The antibody treatment given to two American missionaries infected with the Ebola virus may seem like a modern day miracle cure, but researchers created similar, if cruder, antibody therapies as far back as the 1880s to treat diphtheria and pneumonia. That interesting revelation was detailed by Dr. Scott Podolosky, associate professor of global health and social medicine at Harvard Medical School, in a paper published Monday in the Annals of Internal Medicine.
Monoclonal antibodies used in the Ebola treatment first came on the scene in the 1970s and can home in on specific strains of viruses with pinpoint accuracy, Podolosky said. Antibodies used in the late 19th to early 20th century, on the other hand, targeted general types of diphtheria and pneumonia viruses working like a miracle cure for some, while failing miserably in others.
In fact, the term “magic bullet” was first coined in 1913 to describe the swift recovery of some patients following antibody treatments. In pneumonia patients, the antibody treatments reduced the death rate down to about 8 percent of patients, compared to a death rate of 25 percent in those who didn’t get the treatments. But penicillin proved to be even more effective, Podolosky explained, so antibody treatments were quickly replaced in the 1940s with newer antibiotics.
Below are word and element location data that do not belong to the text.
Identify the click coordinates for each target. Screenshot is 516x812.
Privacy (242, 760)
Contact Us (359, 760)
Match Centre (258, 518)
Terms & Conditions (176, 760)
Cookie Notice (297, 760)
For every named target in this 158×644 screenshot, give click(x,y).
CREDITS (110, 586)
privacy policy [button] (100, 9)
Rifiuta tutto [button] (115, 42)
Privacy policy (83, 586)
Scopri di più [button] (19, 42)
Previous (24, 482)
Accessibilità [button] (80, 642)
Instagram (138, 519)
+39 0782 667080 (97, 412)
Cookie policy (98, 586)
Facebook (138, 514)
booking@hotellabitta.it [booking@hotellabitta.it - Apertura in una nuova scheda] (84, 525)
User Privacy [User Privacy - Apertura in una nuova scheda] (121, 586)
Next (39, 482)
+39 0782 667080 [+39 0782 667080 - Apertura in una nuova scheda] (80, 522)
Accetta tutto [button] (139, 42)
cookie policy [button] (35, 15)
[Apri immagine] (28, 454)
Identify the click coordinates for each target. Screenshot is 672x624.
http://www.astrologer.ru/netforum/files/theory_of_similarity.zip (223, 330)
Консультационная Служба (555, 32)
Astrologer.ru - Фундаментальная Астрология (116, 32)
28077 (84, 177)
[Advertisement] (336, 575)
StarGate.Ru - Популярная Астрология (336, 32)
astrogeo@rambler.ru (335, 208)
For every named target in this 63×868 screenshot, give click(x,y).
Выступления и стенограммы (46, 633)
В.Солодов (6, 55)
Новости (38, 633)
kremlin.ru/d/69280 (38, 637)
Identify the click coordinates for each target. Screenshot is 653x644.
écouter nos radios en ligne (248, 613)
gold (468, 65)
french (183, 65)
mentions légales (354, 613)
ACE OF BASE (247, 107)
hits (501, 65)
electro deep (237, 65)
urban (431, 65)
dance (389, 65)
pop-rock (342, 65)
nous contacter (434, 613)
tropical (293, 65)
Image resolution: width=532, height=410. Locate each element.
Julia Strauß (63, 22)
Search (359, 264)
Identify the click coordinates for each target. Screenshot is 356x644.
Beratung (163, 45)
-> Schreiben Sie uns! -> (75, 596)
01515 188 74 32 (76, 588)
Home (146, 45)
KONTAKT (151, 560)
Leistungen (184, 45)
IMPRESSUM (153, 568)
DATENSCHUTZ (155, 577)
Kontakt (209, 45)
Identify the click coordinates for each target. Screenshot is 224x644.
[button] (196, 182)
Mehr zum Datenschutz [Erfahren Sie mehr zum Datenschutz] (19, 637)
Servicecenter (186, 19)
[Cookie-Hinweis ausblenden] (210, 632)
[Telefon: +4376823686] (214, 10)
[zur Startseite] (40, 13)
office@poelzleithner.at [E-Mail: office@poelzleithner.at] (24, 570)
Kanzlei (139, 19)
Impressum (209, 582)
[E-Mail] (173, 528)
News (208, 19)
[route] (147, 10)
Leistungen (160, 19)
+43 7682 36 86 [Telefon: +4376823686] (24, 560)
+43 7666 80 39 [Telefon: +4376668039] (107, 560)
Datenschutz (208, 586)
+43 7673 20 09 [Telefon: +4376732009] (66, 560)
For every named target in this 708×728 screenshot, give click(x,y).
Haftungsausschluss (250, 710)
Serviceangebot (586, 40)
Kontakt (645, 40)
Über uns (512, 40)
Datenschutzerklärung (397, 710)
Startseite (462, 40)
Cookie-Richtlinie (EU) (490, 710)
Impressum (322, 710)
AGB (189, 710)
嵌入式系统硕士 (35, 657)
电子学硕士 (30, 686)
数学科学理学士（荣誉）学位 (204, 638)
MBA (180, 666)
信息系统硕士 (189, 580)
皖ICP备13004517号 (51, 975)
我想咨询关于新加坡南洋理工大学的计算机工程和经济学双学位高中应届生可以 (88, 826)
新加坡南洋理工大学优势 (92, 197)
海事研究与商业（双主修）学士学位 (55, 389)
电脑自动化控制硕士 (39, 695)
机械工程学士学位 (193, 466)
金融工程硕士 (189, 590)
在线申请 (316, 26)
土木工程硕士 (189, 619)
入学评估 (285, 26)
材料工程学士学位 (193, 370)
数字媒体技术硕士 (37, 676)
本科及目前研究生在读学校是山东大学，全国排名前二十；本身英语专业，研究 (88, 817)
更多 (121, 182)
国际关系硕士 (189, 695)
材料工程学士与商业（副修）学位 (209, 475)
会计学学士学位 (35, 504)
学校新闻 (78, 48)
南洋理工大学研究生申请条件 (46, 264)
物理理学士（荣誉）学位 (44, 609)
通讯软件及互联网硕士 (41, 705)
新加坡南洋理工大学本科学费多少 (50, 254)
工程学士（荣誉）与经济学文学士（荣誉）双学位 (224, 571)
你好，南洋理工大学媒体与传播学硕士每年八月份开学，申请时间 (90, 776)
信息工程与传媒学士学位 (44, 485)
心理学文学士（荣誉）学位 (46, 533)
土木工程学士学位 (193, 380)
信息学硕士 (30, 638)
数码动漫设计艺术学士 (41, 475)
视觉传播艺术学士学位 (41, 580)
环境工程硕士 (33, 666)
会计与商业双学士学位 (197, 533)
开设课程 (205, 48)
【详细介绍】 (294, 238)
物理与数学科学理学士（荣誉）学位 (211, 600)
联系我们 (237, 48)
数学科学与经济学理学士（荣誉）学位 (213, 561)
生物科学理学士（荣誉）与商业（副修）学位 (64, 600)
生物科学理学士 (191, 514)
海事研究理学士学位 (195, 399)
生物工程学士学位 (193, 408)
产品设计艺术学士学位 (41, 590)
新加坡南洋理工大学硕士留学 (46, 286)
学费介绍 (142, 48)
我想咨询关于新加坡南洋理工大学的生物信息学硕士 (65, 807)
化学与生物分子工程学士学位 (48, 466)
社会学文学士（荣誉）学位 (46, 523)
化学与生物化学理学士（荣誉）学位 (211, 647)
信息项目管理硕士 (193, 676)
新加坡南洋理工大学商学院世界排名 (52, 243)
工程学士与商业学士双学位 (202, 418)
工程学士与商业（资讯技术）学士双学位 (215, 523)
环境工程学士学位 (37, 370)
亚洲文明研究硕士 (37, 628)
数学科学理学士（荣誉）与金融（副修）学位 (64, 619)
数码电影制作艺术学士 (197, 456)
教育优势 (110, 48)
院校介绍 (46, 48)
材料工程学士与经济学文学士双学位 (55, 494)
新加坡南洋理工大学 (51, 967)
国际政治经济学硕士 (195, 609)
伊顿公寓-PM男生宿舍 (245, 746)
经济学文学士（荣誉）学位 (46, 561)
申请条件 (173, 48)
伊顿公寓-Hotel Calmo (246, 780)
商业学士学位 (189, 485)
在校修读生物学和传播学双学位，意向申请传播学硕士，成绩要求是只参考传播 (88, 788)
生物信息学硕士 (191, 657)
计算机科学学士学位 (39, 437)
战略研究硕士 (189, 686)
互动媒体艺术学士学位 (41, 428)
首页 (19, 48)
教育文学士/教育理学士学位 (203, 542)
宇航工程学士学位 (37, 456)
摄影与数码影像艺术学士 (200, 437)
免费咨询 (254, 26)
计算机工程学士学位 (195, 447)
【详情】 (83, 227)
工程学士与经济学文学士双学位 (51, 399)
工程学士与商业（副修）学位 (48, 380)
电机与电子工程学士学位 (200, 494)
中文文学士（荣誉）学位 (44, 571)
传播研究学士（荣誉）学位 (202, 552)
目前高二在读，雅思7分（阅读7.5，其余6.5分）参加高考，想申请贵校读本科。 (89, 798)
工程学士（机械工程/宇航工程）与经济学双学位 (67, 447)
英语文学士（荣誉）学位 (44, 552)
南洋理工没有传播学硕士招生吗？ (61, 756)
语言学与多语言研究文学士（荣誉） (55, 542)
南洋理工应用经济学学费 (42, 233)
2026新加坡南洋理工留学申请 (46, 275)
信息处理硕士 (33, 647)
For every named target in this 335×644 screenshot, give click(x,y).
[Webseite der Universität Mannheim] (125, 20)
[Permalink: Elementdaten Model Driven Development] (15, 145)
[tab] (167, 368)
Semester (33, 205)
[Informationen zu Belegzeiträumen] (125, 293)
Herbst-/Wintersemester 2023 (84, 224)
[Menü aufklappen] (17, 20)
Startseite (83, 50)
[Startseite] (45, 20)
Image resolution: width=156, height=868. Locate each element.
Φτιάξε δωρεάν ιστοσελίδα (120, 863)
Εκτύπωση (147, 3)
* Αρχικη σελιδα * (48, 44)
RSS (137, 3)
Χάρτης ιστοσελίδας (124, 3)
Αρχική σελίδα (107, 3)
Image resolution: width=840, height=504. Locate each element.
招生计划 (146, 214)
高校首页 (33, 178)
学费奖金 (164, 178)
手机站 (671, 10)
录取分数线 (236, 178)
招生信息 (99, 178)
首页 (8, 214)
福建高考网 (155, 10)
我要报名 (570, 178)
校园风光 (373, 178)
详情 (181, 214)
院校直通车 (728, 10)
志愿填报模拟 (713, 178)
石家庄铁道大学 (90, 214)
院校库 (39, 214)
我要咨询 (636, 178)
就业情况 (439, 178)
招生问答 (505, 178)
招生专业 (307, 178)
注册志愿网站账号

Dr. Kent Brantly, one of the two Americans infected with the Ebola virus in Liberia who was transferred to Emory Hospital for treatment, was reportedly near the point of death after receiving a different experimental treatment. After getting the monoclonal antibody treatment, called ZMapp, Brantly began to recover “within an hour of receiving the medication ... [and] was able to take a shower on his own before getting on a specially designed Gulfstream air ambulance jet to be evacuated to the United States,” reported CNN’s Dr. Sanjay Gupta.
Whether ZMapp actually was a miracle cure remains to be seen, Podolosky said, since other factors could have played a role in the apparent upswing of both patients. They started off in good health and were quickly treated in a hospital when they first developed symptoms, for example, and have since been receiving state of the art medical care in the US, which will hopefully keep them on the road to recovery.
“It’s hard to say how much of a miracle cure this is when it has so far only been given to two patients,” he added. “But the larger question is how do you get these magic bullets to the larger group of people that really need them including those who can’t or won’t go to hospitals?”